─── DATA SUPPLIED
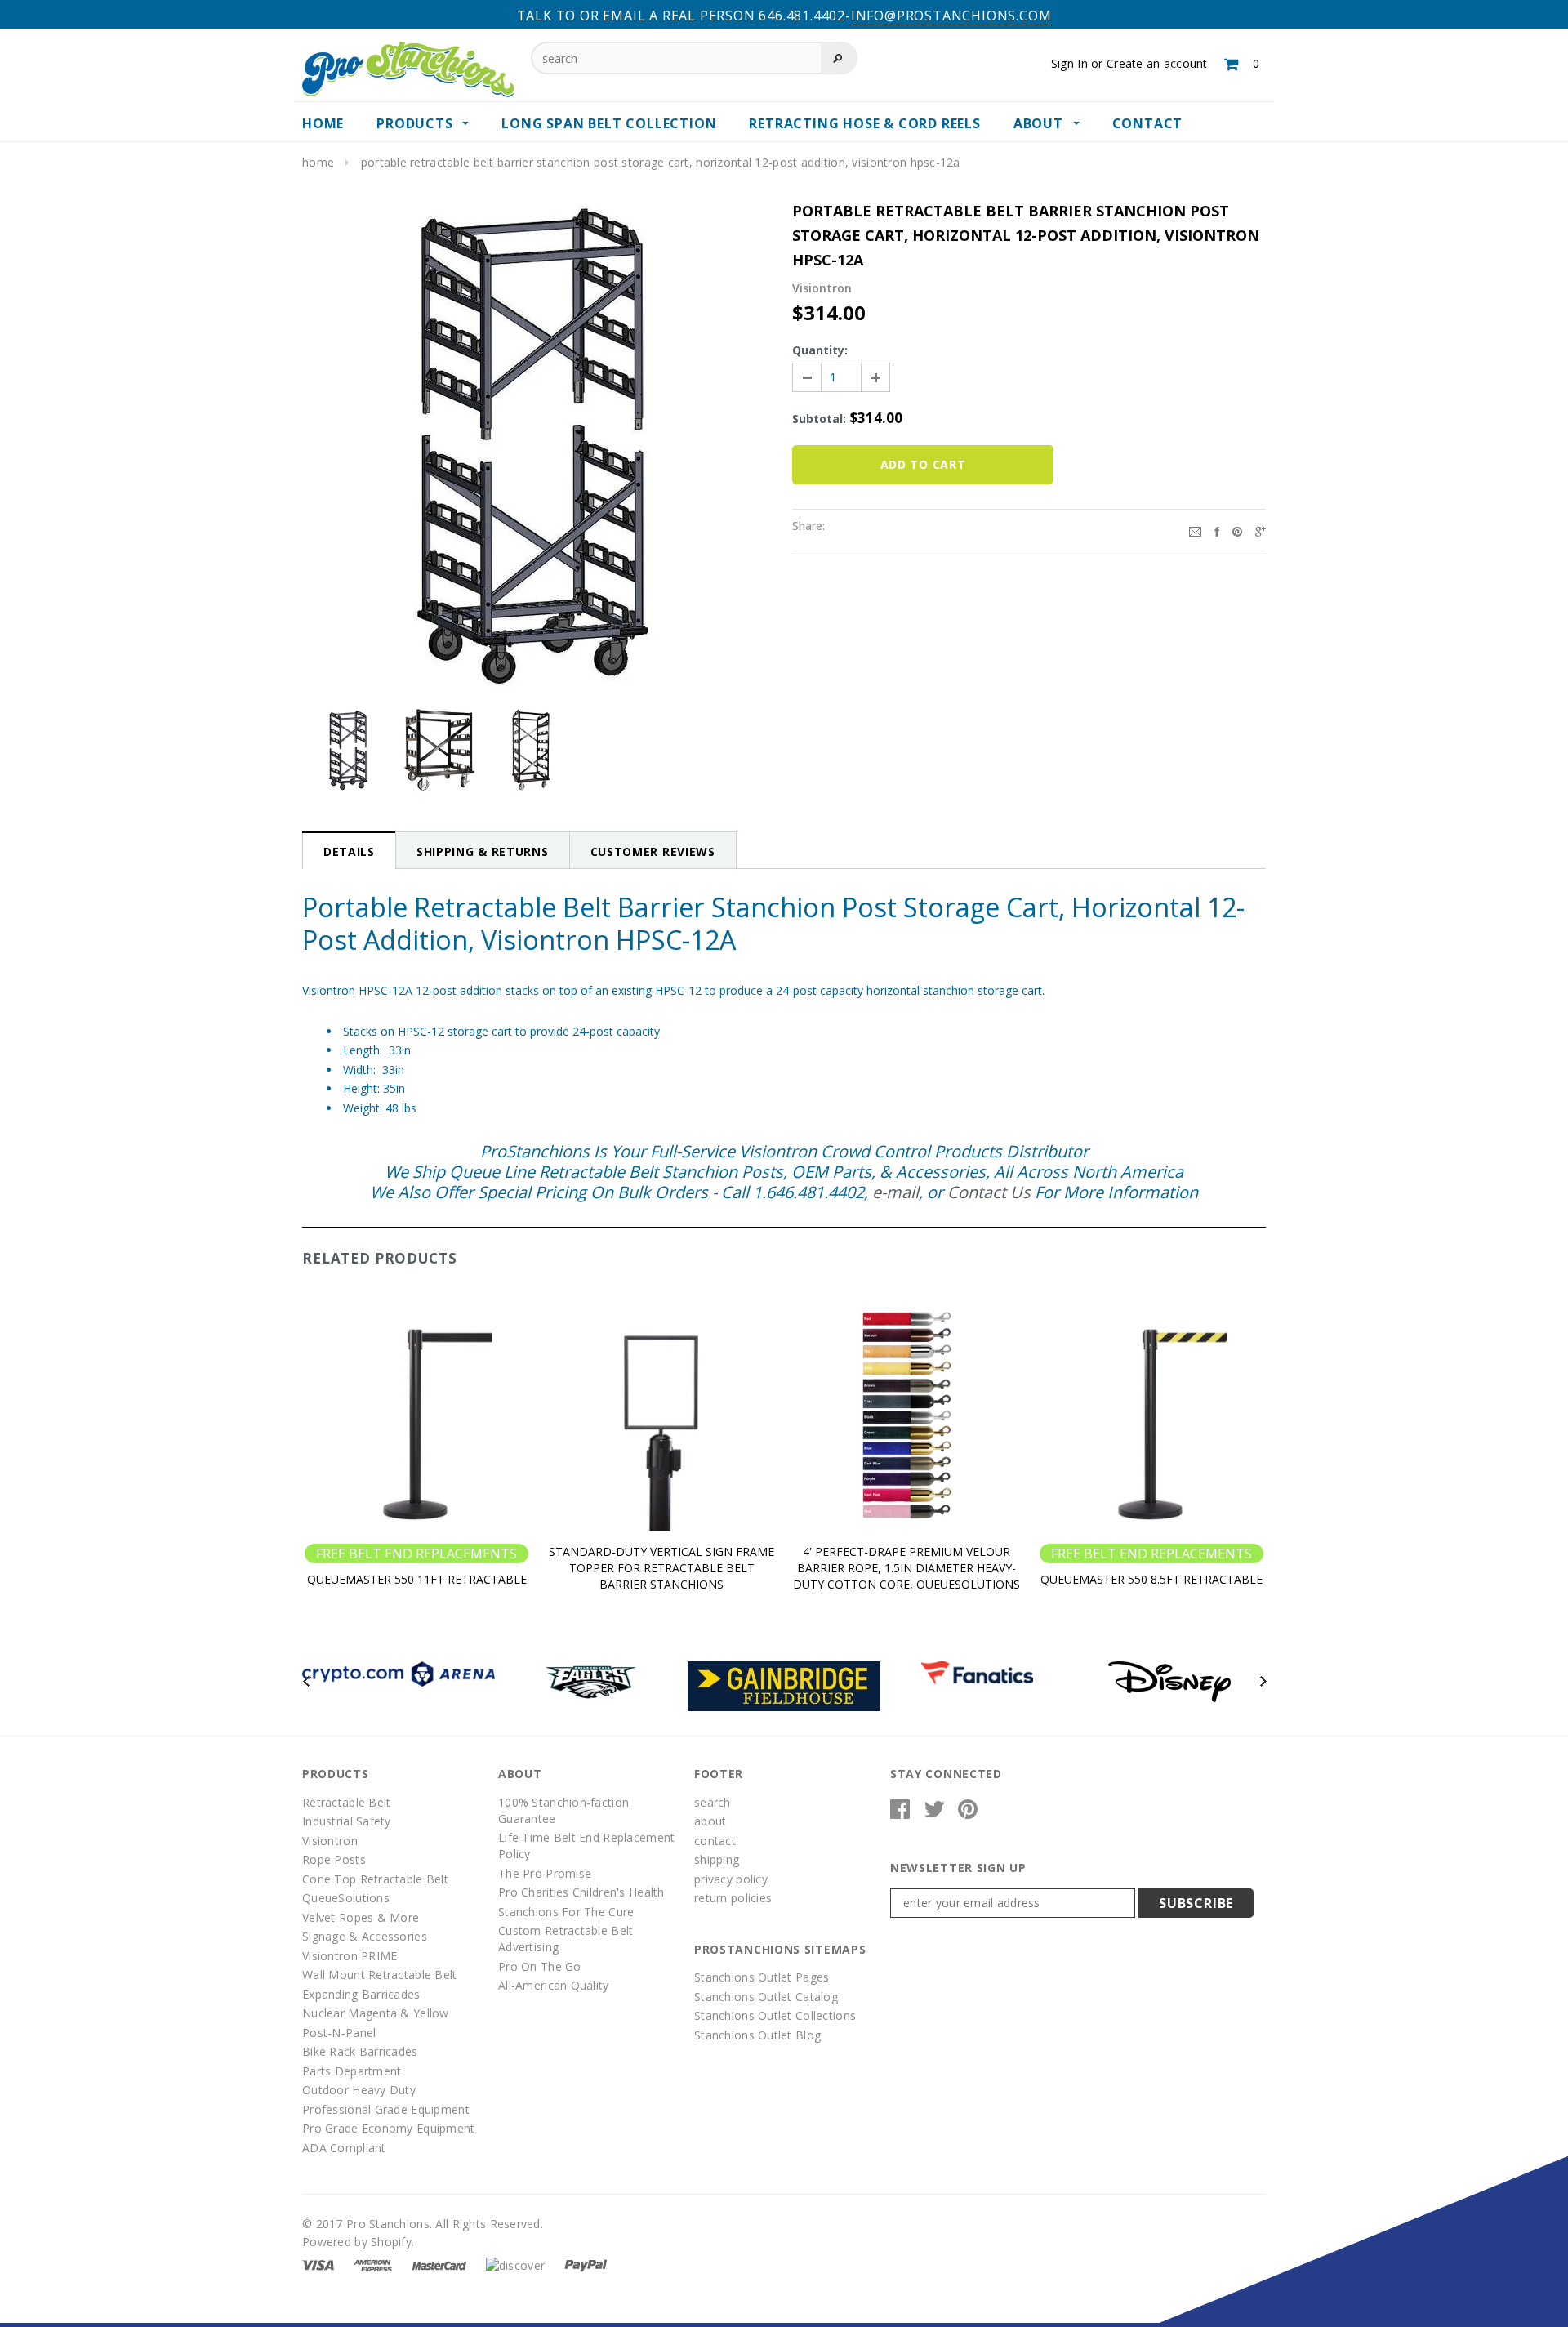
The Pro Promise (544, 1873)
──────
─── DATA SUPPLIED
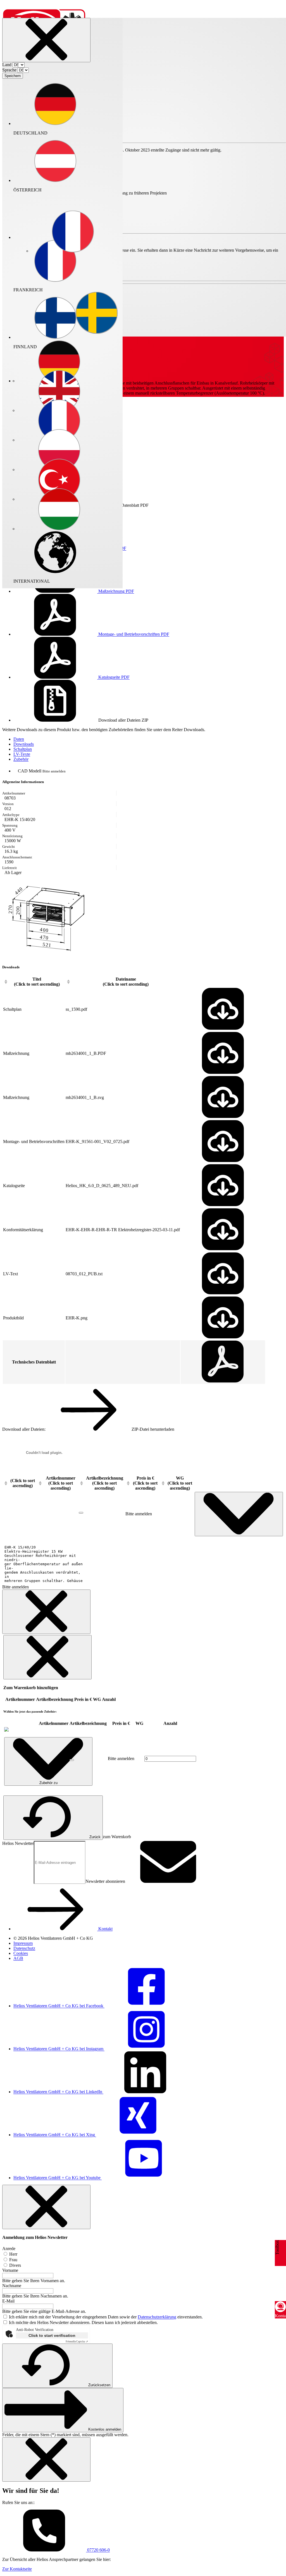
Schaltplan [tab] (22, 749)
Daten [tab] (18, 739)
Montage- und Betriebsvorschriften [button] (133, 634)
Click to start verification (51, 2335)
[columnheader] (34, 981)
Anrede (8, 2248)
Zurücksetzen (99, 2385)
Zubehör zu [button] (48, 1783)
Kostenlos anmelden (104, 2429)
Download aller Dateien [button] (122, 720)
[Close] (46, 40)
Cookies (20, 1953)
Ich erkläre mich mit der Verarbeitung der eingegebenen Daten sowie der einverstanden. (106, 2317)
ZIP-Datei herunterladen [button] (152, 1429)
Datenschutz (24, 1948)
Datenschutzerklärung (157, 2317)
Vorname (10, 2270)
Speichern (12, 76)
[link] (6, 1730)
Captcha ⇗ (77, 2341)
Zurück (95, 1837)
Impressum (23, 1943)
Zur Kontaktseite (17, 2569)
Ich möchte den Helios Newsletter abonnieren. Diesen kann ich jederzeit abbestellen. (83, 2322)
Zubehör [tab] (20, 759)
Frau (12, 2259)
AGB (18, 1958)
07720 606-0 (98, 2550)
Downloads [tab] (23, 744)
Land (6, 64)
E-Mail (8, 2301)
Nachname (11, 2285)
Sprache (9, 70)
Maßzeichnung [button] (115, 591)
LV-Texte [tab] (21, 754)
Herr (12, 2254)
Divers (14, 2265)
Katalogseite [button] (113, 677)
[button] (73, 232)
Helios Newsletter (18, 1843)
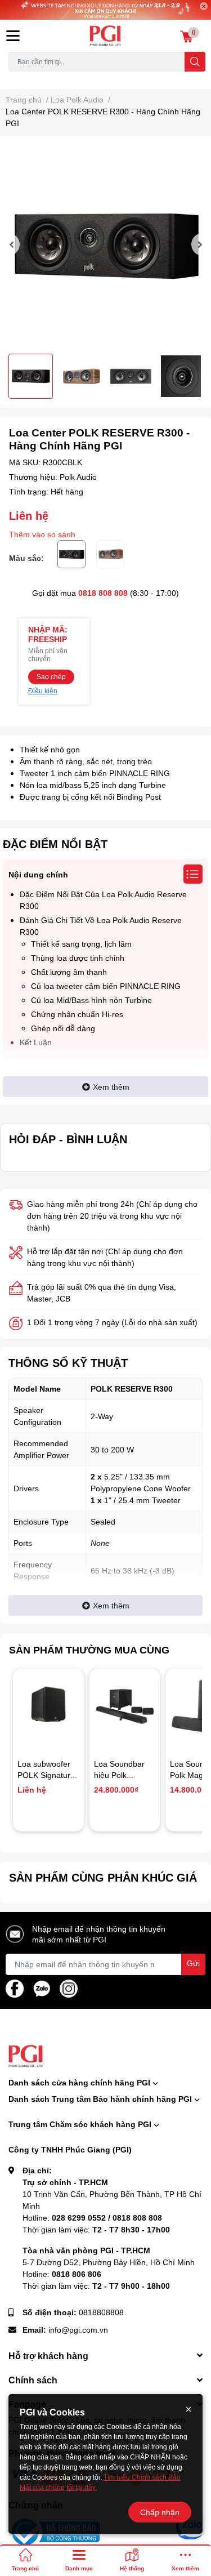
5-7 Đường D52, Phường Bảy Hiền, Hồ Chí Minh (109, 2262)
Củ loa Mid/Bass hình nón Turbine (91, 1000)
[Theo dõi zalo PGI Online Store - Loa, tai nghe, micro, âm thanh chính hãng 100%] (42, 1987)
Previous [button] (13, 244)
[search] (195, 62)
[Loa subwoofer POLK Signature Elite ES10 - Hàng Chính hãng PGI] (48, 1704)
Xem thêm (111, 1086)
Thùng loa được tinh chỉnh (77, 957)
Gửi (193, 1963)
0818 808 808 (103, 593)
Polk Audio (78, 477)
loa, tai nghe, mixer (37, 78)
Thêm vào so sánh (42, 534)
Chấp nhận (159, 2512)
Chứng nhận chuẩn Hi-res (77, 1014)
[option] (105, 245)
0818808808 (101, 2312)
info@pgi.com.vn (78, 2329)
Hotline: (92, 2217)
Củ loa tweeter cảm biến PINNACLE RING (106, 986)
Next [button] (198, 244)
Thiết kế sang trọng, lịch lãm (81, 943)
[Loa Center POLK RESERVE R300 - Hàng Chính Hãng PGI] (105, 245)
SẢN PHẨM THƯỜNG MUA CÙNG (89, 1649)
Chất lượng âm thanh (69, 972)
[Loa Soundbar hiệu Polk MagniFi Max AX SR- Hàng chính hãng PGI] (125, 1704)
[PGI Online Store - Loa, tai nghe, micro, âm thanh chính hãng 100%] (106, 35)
──────
EXERCISE AIM: Which lines of the listing contain the string "micro"? Copy each of them.

ANSWER TO THIS EXERCISE:
[Theo dõi zalo PGI Online Store - Loa, tai nghe, micro, âm thanh chính hãng 100%] (42, 1987)
[PGI Online Store - Loa, tai nghe, micro, âm thanh chính hãng 100%] (106, 35)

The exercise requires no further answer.